▶ _WRITTEN EXERCISE_: Reproduce every one of the following records word for word, keeping each line unchanged and in its original order.

----------------

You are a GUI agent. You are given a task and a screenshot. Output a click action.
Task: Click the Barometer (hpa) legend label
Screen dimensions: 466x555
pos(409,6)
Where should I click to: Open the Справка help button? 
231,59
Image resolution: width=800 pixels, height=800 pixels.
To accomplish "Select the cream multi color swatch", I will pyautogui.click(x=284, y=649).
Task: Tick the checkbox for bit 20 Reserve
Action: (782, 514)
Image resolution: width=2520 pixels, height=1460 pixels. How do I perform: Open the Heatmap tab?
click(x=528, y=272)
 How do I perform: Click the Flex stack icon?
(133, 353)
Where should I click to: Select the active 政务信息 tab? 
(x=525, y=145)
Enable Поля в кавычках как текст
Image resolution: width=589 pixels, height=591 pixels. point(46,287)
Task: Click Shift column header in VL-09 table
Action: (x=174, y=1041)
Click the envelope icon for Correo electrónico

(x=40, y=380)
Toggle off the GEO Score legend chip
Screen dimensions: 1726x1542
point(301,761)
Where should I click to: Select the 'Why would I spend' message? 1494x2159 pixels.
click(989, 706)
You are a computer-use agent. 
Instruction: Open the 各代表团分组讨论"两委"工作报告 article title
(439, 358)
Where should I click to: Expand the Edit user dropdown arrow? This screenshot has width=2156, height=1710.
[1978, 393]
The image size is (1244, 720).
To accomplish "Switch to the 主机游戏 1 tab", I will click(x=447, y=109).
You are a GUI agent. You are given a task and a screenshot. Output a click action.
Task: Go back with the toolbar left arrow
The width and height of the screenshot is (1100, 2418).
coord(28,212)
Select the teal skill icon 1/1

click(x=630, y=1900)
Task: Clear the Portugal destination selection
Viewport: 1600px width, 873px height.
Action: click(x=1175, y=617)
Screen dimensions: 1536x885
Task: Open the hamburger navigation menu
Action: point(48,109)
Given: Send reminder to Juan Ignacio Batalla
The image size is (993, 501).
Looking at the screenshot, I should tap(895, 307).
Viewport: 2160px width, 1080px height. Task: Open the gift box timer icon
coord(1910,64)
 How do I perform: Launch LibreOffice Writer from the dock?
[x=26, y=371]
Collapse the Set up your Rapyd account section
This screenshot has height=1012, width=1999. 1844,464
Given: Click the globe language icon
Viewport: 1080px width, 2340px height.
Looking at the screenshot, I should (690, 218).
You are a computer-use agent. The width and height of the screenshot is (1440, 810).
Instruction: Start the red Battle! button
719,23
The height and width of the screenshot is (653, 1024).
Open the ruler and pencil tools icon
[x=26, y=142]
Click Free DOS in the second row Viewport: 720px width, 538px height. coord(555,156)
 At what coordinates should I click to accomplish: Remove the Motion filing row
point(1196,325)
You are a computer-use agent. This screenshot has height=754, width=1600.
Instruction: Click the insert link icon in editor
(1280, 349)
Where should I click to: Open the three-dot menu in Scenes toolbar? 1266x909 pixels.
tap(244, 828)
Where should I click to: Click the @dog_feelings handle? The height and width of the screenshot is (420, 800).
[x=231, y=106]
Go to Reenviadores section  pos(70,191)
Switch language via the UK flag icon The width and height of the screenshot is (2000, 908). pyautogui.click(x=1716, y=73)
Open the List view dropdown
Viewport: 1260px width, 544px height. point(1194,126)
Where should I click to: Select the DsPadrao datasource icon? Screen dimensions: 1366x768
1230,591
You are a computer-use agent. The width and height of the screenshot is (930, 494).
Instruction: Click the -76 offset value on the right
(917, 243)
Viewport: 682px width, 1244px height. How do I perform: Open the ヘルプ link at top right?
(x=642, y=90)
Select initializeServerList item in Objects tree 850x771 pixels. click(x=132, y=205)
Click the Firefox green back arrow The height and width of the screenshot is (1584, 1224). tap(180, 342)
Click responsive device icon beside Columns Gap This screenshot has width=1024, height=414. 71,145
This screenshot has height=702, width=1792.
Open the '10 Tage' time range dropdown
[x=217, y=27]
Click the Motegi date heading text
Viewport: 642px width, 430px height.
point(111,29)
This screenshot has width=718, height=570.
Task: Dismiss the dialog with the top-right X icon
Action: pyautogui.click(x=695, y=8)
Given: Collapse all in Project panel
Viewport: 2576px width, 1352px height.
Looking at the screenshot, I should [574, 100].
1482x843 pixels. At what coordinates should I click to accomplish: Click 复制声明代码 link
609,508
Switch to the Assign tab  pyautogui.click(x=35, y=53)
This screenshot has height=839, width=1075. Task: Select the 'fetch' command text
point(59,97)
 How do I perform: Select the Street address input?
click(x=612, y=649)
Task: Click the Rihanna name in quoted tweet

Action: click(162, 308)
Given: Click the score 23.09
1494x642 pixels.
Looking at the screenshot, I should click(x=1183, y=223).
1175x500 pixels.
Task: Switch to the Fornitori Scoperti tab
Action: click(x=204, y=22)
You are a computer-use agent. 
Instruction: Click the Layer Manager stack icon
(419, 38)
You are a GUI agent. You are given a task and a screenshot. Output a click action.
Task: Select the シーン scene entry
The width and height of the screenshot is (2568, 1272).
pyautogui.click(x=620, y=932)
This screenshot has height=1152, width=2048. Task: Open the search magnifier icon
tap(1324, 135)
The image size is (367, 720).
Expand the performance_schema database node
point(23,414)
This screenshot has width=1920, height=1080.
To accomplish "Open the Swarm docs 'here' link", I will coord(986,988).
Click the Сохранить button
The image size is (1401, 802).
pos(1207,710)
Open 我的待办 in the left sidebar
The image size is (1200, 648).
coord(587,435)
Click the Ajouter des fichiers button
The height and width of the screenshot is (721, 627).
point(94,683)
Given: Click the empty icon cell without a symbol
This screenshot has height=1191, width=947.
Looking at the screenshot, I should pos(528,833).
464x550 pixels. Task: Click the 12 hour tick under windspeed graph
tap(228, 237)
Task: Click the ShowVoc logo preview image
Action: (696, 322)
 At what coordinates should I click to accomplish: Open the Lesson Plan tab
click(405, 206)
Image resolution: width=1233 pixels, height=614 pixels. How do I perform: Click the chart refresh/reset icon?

----------------

▶ _EXERCISE OUTPUT_:
You are a GUI agent. You are given a task and a screenshot. Output a click action.
Task: Click the Barometer (hpa) legend label
Screen dimensions: 466x555
pos(409,6)
Where should I click to: Open the Справка help button? 
231,59
Image resolution: width=800 pixels, height=800 pixels.
To accomplish "Select the cream multi color swatch", I will pyautogui.click(x=284, y=649).
Task: Tick the checkbox for bit 20 Reserve
Action: (782, 514)
Image resolution: width=2520 pixels, height=1460 pixels. How do I perform: Open the Heatmap tab?
click(x=528, y=272)
 How do I perform: Click the Flex stack icon?
(133, 353)
Where should I click to: Select the active 政务信息 tab? 
(x=525, y=145)
Enable Поля в кавычках как текст
Image resolution: width=589 pixels, height=591 pixels. point(46,287)
Task: Click Shift column header in VL-09 table
Action: (x=174, y=1041)
Click the envelope icon for Correo electrónico

(x=40, y=380)
Toggle off the GEO Score legend chip
Screen dimensions: 1726x1542
point(301,761)
Where should I click to: Select the 'Why would I spend' message? 1494x2159 pixels.
click(989, 706)
You are a computer-use agent. 
Instruction: Open the 各代表团分组讨论"两委"工作报告 article title
(439, 358)
Where should I click to: Expand the Edit user dropdown arrow? This screenshot has width=2156, height=1710.
[1978, 393]
The image size is (1244, 720).
To accomplish "Switch to the 主机游戏 1 tab", I will click(x=447, y=109).
You are a GUI agent. You are given a task and a screenshot. Output a click action.
Task: Go back with the toolbar left arrow
The width and height of the screenshot is (1100, 2418).
coord(28,212)
Select the teal skill icon 1/1

click(x=630, y=1900)
Task: Clear the Portugal destination selection
Viewport: 1600px width, 873px height.
Action: click(x=1175, y=617)
Screen dimensions: 1536x885
Task: Open the hamburger navigation menu
Action: point(48,109)
Given: Send reminder to Juan Ignacio Batalla
The image size is (993, 501).
Looking at the screenshot, I should tap(895, 307).
Viewport: 2160px width, 1080px height. Task: Open the gift box timer icon
coord(1910,64)
 How do I perform: Launch LibreOffice Writer from the dock?
[x=26, y=371]
Collapse the Set up your Rapyd account section
This screenshot has height=1012, width=1999. 1844,464
Given: Click the globe language icon
Viewport: 1080px width, 2340px height.
Looking at the screenshot, I should (690, 218).
You are a computer-use agent. The width and height of the screenshot is (1440, 810).
Instruction: Start the red Battle! button
719,23
The height and width of the screenshot is (653, 1024).
Open the ruler and pencil tools icon
[x=26, y=142]
Click Free DOS in the second row Viewport: 720px width, 538px height. coord(555,156)
 At what coordinates should I click to accomplish: Remove the Motion filing row
point(1196,325)
You are a computer-use agent. This screenshot has height=754, width=1600.
Instruction: Click the insert link icon in editor
(1280, 349)
Where should I click to: Open the three-dot menu in Scenes toolbar? 1266x909 pixels.
tap(244, 828)
Where should I click to: Click the @dog_feelings handle? The height and width of the screenshot is (420, 800).
[x=231, y=106]
Go to Reenviadores section  pos(70,191)
Switch language via the UK flag icon The width and height of the screenshot is (2000, 908). pyautogui.click(x=1716, y=73)
Open the List view dropdown
Viewport: 1260px width, 544px height. point(1194,126)
Where should I click to: Select the DsPadrao datasource icon? Screen dimensions: 1366x768
1230,591
You are a computer-use agent. The width and height of the screenshot is (930, 494).
Instruction: Click the -76 offset value on the right
(917, 243)
Viewport: 682px width, 1244px height. How do I perform: Open the ヘルプ link at top right?
(x=642, y=90)
Select initializeServerList item in Objects tree 850x771 pixels. click(x=132, y=205)
Click the Firefox green back arrow The height and width of the screenshot is (1584, 1224). tap(180, 342)
Click responsive device icon beside Columns Gap This screenshot has width=1024, height=414. 71,145
This screenshot has height=702, width=1792.
Open the '10 Tage' time range dropdown
[x=217, y=27]
Click the Motegi date heading text
Viewport: 642px width, 430px height.
point(111,29)
This screenshot has width=718, height=570.
Task: Dismiss the dialog with the top-right X icon
Action: pyautogui.click(x=695, y=8)
Given: Collapse all in Project panel
Viewport: 2576px width, 1352px height.
Looking at the screenshot, I should [574, 100].
1482x843 pixels. At what coordinates should I click to accomplish: Click 复制声明代码 link
609,508
Switch to the Assign tab  pyautogui.click(x=35, y=53)
This screenshot has height=839, width=1075. Task: Select the 'fetch' command text
point(59,97)
 How do I perform: Select the Street address input?
click(x=612, y=649)
Task: Click the Rihanna name in quoted tweet

Action: click(162, 308)
Given: Click the score 23.09
1494x642 pixels.
Looking at the screenshot, I should click(x=1183, y=223).
1175x500 pixels.
Task: Switch to the Fornitori Scoperti tab
Action: click(x=204, y=22)
You are a computer-use agent. 
Instruction: Click the Layer Manager stack icon
(419, 38)
You are a GUI agent. You are given a task and a screenshot. Output a click action.
Task: Select the シーン scene entry
The width and height of the screenshot is (2568, 1272).
pyautogui.click(x=620, y=932)
This screenshot has height=1152, width=2048. Task: Open the search magnifier icon
tap(1324, 135)
The image size is (367, 720).
Expand the performance_schema database node
point(23,414)
This screenshot has width=1920, height=1080.
To accomplish "Open the Swarm docs 'here' link", I will coord(986,988).
Click the Сохранить button
The image size is (1401, 802).
pos(1207,710)
Open 我的待办 in the left sidebar
The image size is (1200, 648).
coord(587,435)
Click the Ajouter des fichiers button
The height and width of the screenshot is (721, 627).
point(94,683)
Given: Click the empty icon cell without a symbol
This screenshot has height=1191, width=947.
Looking at the screenshot, I should pos(528,833).
464x550 pixels. Task: Click the 12 hour tick under windspeed graph
tap(228, 237)
Task: Click the ShowVoc logo preview image
Action: (696, 322)
 At what coordinates should I click to accomplish: Open the Lesson Plan tab
click(405, 206)
Image resolution: width=1233 pixels, height=614 pixels. How do I perform: Click the chart refresh/reset icon?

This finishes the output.